Nell’Appendix Vergiliana, impropriamente attribuita a Publio Virgilio Marone, si parla di una ricetta chiamata “moretum”, molto simile all’odierno pesto. Il composto veniva pestato in un mortaio, dal latino moretarium (attrezzo per preparare il moretum). Quindi l’antenato del pesto ebbe un’importanza tale da attribuire il nome all’attrezzo atto a prepararlo, e non viceversa come avviene normalmente in etimologia. Eh già, il mortaio esiste grazie al pesto!

La Liguria è sempre stata la culla delle erbe aromatiche sin dal Medioevo, quando i cuochi dei ricchi, precursori di Cracco & Co., le usavano per dare il tocco di classe alle pietanze, ed i poveri per dare un po’ di gusto a minestre a base di acqua e poco altro. Il nome botanico del basilico, principale ingrediente del pesto, “Ocimum basilicum”, letteralmente erba regale, sembra dar ragione ai ricchi.

Grazie a questa abbondanza di aromi, con un salto di poco meno di duemila anni, attingendo un po’ all’agliata ligure ed un po’ al pistou francese, ci ritroviamo, verso la metà del XIX secolo, la ricetta del pesto come la conosciamo noi.

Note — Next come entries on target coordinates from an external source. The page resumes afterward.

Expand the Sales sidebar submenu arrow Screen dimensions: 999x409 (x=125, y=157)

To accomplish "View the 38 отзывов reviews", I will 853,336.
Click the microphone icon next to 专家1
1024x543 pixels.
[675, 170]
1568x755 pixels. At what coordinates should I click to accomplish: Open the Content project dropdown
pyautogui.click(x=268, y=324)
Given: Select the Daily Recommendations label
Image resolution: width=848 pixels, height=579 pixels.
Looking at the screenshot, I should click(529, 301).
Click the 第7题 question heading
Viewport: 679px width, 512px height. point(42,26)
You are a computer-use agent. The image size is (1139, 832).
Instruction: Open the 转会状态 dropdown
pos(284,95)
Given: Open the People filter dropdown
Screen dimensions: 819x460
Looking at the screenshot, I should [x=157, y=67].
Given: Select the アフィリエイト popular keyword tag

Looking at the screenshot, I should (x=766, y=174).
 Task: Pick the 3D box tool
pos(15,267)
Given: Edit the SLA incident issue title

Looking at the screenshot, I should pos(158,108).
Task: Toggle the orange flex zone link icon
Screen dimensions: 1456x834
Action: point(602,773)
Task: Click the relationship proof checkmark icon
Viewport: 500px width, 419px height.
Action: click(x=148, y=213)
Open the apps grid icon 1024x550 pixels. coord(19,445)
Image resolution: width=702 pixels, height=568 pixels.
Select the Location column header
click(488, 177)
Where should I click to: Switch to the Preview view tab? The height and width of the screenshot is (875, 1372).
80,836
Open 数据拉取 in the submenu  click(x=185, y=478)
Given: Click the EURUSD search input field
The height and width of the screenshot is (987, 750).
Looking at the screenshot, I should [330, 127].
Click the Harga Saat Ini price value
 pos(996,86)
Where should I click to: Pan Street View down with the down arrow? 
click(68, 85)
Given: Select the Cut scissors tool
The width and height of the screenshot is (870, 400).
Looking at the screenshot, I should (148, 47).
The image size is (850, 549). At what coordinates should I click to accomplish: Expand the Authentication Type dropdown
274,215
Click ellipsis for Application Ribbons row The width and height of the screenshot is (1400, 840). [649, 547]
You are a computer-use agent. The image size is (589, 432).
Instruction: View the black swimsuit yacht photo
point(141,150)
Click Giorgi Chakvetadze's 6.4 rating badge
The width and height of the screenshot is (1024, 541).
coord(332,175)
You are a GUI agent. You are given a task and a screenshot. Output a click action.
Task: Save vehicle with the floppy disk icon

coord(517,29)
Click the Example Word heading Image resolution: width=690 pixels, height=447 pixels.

Il primo a darne “ufficialità” fu il famoso chef dell’epoca Giovanni Battista Ratto che nella sua opera “La cuciniera genovese” cita testualmente : “Prendete uno spicchio d’aglio, basilico (baxaicö) o in mancanza di questo maggiorana e prezzemolo, formaggio olandese e parmigiano grattugiati e mescolati insieme e dei pignoli e pestate il tutto in mortaio con poco burro finchè sia ridotto in pasta. Scioglietelo quindi con olio fine in abbondanza. Con questo battuto si condiscono le lasagne e i gnocchi (troffie), unendovi un po’ di acqua calda senza sale per renderlo più liquido”.

La leggenda invece narra di un abate di un convento, intitolato a San Basilio, sulle alture di Genova, che raccolse un’erba aromatica che cresceva lì attorno (chiamata Basilium in onore del santo), la mescolò con altri ingredienti portatigli in offerta dai fedeli ed ottenne il primo pesto “moderno”.

Nel corso degli anni la ricetta si ingentilì riducendo man mano la quantità di aglio, ritenuto quasi una medicina dai marinai nei lunghi periodi di navigazione. Tantè che oggi sugli scaffali dei nostri supermercati ne abbiamo addirittura con la dicitura “senza aglio”, che avrebbe fatto strabuzzare gli occhi al lupo di mare della “Lanterna”.

E furono proprio i marinai dei mercantili ad esportare il pesto nel quartiere genovese di La Boca a Buenos Aires piuttosto che nelle città della costa orientale degli Stati Uniti.

Oggi non ci resta che prepararci il pesto in casa, magari seguendo la ricetta di Giovanni Battista Ratto, andarlo a comprare, con l’aglio, per condirci le trofie o assistere al campionato del mondo di pesto al mortaio che, con cadenza biennale, si tiene a Genova dal 2007.